Storage Buckets are the first new repo type on the Hub in four years, built for artifacts that are large, mutable, and operational rather than publish-once deliverables. In the launch post, Hugging Face contrasts them with Models and Datasets repos, saying those are good for “final artifacts,” while Buckets are for the production stream of “checkpoints, optimizer states, processed shards, logs, traces” that “rarely need version control.”
The interface and access model stay close to the rest of the Hub. The launch blog says Buckets can be browsed in the Hub UI, automated from Python, or managed through the hf CLI, and the same post describes them as mutable, non-versioned storage with standard namespace permissions for user or organization scopes. That makes this less of a separate storage product than a new storage primitive inside existing Hub workflows.
Why does this matter for ML infra teams?
The main engineering value is moving high-churn artifacts out of Git-backed repos without leaving the Hub. In Hugging Face's thread, the company frames the problem bluntly: Git breaks down on the “high-throughput side of AI,” and Buckets are meant to handle “fast writes, overwrites, directory sync” for recurring training and inference-adjacent outputs. The blog link adds that this includes intermediate files from many jobs at once, which is the pattern that makes versioned repos noisy and expensive.

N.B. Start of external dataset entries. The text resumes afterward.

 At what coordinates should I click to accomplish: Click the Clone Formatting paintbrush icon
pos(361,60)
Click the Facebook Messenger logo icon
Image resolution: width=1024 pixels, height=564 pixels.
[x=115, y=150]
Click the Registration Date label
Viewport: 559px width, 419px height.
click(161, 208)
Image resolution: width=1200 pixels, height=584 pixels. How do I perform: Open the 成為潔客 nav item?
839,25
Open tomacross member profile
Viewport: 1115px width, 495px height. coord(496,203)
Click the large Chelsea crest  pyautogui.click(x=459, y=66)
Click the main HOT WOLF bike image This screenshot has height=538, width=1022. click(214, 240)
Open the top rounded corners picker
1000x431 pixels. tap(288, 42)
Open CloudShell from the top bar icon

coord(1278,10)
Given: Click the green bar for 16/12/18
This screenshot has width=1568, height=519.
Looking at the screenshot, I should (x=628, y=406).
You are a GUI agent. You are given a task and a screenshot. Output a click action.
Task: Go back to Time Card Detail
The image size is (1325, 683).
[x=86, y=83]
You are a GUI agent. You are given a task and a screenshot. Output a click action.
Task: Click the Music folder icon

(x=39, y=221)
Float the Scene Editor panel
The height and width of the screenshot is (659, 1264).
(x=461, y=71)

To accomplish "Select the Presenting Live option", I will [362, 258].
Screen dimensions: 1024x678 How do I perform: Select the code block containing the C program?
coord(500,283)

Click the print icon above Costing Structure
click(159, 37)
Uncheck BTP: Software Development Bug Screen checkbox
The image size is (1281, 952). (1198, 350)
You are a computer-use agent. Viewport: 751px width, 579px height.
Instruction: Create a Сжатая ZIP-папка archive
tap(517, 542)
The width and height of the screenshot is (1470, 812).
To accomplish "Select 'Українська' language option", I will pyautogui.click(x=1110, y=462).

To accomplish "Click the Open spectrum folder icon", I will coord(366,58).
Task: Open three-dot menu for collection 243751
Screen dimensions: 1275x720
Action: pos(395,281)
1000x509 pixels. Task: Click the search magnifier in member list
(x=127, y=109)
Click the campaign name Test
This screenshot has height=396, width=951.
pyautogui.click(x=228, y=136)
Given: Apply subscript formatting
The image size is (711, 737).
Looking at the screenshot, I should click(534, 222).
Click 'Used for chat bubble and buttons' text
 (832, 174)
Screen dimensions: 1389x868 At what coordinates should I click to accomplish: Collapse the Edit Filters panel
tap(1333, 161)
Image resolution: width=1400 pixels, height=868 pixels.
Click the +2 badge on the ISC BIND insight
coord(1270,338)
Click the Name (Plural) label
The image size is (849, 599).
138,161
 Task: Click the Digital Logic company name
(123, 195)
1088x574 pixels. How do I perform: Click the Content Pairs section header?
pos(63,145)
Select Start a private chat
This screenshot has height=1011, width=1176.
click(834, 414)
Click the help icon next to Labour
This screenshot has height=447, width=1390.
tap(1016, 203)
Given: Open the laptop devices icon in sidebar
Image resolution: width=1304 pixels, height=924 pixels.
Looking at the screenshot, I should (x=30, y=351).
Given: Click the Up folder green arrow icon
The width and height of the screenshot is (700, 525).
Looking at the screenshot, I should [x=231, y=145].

The storage backend is also part of the story. Hugging Face says Buckets are powered by Xet dedup, so overlapping files do not re-upload identical chunks; in the product wording, “successive checkpoints skip the bytes that already exist” the thread. The blog post also describes pre-warming, which brings data closer to compute regions to improve throughput for distributed training. Separately, a repost from Hugging Face co-founder Thomas Wolf calls this “our fastest growing recent product” and says the company is making “petabyte storage cheap and fast” Wolf quote, which underscores that this launch is tied to scale-out storage demand rather than a cosmetic Hub update.